В Марселе я всякого навидался, и не приведи Бог. Пьяные матросы, поножовщина и разврат в порту, и дети – этого я всего не выношу, терпеть не люблю, как говаривал наш бригадный генерал из немцев, царствие ему небесное, мученической смертью погиб. Ну, а все-таки вот и вспомнилось мне одно – так, один вечер выдался у нас у всех особенный.

Полковник закурил, поправил на пальце большой перстень с печаткою.

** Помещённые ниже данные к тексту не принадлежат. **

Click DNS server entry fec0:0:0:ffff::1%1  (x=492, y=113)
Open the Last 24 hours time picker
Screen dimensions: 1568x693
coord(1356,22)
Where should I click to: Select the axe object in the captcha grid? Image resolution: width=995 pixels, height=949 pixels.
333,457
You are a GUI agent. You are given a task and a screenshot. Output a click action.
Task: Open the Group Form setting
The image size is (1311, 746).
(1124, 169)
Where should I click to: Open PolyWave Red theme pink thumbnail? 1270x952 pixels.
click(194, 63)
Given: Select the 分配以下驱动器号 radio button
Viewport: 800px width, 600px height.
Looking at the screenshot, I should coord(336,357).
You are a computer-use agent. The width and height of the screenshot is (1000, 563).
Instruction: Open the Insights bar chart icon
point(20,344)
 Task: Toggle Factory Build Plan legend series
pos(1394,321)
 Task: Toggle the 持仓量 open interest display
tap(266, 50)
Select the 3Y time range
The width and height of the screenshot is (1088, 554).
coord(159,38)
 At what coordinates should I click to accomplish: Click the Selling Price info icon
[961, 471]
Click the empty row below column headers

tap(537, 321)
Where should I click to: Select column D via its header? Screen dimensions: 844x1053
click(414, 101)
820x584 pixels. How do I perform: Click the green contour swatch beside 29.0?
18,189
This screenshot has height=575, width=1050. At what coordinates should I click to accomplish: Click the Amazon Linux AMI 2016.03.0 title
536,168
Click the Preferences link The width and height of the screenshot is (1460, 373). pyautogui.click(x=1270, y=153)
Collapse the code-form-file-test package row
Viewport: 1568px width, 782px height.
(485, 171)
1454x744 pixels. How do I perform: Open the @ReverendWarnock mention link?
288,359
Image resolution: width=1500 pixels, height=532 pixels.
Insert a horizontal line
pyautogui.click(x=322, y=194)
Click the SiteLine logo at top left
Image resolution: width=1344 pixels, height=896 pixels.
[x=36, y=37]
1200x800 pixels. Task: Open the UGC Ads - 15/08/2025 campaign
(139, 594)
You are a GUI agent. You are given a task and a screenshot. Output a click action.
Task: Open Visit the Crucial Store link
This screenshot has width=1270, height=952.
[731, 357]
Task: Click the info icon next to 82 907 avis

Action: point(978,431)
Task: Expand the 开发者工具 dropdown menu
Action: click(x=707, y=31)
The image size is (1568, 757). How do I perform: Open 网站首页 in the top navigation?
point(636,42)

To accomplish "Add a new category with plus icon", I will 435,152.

– Дело это было весной, на Страстной неделе, в самое для нашего брата на чужбине трудное время, потому, знаете, воспоминания одолевают… и березки наши распускающиеся, разлив, куличи, пасхи, и сама весна русская, весенний воздух… здесь же воздух, может быть, еще слаже и нежнее с моря, и самое море в эти дни особенно сиреневое, и когда ночью над ним белые и голубые огни сияют, то, конечно, красота замечательная, но не то… Хорошо-с, вот мы все эти «бывшие-то», а ныне как бы каторжные, и работаем, как всегда, мешки с зерном таскаем – взвалишь на спину, еле дышишь и по тропочке знакомой так, согнувшись в три погибели, и бежишь, только чтобы добежать и от ноши от своей избавиться. Вот нам и говорит контр-мэтр, француз: «Хотите, русские, в России побывать?» – «То есть, как это, мол, так, в России, когда здесь ваша страна, французская?» – «Да уж так, – говорит, – она хоть и наша, а все-таки тут и Россия есть. Идите-ка, смотрите».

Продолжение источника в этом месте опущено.